International Business Directories, False invoices and phishing particularly problematic.
Millions of Euro at risk from Business Scams and Fraud.
Increase in the number of email scams being reported.
Small businesses must be vigilant, especially during holiday period.
ISME, the Irish Small & Medium Enterprises Association, has warned all businesses of an increase in the number of scam attempts currently being experienced. Many of these scams have convincing fake email addresses and websites, and international business directory scams are especially prominent. The Association estimated that these criminal activities were costing millions and advised SMEs to put in place policies to prevent these new and intricate ‘rip-offs’ of unsuspecting businesses.
The Association has received an increased number of calls in the last three months from companies who are being inundated with pseudo-requests, spurious invoices and sham deliveries, in the mail or over the internet.
Commenting, ISME Chief Executive, Mark Fielding, outlined, “These scams are particularly prevalent during the holiday periods as fraudsters are aware that, in many cases, senior management may be out of the office, leaving more junior staff to take decisions. This can result in a staff member signing for something that they should not be signing, resulting in the company being tied to a contract. Most of these scams concern invoices for subscriptions for online business directories”.
“The latest attempted fraud involves companies receiving bogus internet correspondence from both the Revenue Commissioners and Taxation Institute requesting certain financial information to process tax rebates. This particular scam illustrates the ingenuity and lengths that fraudsters will go to in order to rip-off innocent businesses”
“Small businesses are already under pressure and can ill-afford to fall victim to these scams, which could send some over the edge. Fraudsters are becoming particularly sophisticated, and are devising new and intricate methods to rip-off unsuspecting companies. Unfortunately, there is no easy way to stamp out this practice; so the only protection for business owners is extreme caution and continuous staff training. The whole team needs to be vigilant and aware of the many threats posed to the business. Falling prey to a scam attempt is not inevitable for businesses, it can be avoided if the right training and processes are in place.”
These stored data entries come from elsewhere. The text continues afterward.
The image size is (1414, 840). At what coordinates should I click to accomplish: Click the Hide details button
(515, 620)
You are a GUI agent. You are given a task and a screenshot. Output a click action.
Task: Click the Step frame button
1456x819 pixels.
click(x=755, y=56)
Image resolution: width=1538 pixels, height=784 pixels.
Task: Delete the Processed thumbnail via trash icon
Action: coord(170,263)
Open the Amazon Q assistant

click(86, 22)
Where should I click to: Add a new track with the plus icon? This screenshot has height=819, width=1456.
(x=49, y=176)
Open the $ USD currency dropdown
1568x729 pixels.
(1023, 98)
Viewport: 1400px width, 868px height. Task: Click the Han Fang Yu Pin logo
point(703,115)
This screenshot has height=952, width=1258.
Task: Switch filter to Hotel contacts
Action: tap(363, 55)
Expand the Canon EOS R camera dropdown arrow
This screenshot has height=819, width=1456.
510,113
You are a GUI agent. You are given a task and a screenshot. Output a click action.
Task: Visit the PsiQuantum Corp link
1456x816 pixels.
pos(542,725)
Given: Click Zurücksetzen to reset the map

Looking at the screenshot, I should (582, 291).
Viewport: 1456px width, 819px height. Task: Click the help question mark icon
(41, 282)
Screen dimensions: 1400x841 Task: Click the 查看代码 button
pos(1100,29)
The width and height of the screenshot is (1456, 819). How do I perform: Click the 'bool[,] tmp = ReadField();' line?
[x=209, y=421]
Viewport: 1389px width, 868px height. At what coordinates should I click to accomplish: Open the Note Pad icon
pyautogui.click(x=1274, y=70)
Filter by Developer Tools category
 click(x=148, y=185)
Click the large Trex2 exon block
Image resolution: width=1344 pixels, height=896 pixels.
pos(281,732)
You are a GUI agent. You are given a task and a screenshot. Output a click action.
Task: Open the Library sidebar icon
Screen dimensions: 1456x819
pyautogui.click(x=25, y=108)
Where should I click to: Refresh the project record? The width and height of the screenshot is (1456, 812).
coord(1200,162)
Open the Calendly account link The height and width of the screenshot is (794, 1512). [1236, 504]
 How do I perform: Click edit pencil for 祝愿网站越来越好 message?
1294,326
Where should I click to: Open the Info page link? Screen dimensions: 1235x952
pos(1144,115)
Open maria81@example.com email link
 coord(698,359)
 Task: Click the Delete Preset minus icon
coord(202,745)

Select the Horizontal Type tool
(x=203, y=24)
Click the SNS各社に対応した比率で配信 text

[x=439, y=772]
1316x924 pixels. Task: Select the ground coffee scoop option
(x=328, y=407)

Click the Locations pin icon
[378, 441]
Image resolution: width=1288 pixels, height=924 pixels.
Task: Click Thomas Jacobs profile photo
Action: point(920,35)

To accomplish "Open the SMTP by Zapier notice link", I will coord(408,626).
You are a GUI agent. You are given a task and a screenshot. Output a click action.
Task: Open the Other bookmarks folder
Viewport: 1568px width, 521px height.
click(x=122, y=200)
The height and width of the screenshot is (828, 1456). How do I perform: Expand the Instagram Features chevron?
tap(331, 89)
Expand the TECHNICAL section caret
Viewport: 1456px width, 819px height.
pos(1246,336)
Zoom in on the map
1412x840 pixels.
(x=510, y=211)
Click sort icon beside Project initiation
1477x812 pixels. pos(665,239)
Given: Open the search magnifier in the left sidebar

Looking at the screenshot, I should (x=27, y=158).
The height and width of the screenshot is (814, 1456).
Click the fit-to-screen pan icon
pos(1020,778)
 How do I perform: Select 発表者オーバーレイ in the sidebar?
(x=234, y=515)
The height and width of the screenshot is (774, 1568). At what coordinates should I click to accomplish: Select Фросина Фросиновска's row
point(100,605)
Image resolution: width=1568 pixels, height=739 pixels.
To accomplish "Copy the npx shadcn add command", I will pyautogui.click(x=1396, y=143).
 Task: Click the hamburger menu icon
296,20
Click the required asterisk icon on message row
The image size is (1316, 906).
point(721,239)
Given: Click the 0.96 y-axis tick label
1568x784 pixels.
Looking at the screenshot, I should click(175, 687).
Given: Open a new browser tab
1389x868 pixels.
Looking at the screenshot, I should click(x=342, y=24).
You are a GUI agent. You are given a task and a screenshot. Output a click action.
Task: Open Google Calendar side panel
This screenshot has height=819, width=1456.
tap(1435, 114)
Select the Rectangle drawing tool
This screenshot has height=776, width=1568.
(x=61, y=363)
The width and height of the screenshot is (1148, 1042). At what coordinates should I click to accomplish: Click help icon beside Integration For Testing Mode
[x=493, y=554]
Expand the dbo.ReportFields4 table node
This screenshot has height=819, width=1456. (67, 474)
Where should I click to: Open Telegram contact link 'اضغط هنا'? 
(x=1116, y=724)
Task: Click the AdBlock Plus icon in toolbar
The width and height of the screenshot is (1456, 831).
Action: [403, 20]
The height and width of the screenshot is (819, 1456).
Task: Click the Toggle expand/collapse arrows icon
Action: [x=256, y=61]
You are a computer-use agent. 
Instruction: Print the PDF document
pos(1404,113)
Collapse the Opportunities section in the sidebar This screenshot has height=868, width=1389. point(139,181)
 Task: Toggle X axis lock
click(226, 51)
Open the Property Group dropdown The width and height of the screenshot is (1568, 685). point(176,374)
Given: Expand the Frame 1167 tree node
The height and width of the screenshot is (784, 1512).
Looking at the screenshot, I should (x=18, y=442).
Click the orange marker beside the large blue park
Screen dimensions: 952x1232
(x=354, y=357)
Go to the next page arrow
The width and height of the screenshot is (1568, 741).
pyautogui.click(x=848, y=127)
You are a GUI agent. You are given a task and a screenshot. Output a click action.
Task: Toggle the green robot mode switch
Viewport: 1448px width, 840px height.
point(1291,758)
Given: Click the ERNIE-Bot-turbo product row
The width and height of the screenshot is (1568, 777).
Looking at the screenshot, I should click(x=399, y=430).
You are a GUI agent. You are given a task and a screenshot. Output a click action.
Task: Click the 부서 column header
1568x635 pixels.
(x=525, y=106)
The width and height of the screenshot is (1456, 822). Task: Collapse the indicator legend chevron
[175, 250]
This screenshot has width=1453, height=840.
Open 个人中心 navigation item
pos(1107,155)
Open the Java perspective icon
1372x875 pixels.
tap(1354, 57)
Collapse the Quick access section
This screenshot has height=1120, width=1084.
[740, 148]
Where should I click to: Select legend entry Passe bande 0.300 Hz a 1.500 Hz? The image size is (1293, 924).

To deal with these bogus scams the Association recommends the following:
All invoices, hard copy or e-mail, should be checked carefully – especially those coming from abroad or unknown suppliers.
If in doubt about the validity of an invoice, call the supplier company for further details. All reputable firms will be happy to share this information.
Check the document for small print and read it.
Nominate one or two senior staff who must sign all documentation being sent to third parties in relation to directories and the like.
Ensure that all signatories within the company are fully briefed.
Ensure that all staff understand procedures for signing off on information leaving the establishment.
Never respond to an internet request for information from a bank – DELETE is the only action that should be taken.
Ensure that your business has an appropriate E-mail and Internet Policy for all staff. (Available from ISME).
The most important thing to remember is that your bank and the Revenue will never ask for details via email.
ISME also recommends that any business being harassed by bogus “legal” demands for payment for Directory entries to contact the ISME Helpline on 01 6622755 for the appropriate response.
“The increase and sophistication of business scams have the potential to cost SMEs millions of Euro, as well as the time lost attempting to rectify the problem. It is imperative that there is an increased recognition by law enforcement agencies of the extent and impact of this fraudulent activity on SME business.”
“For all businesses, ‘When in doubt don’t pay out’ should be the motto, particularly for all suspicious invoices,” concluded Fielding.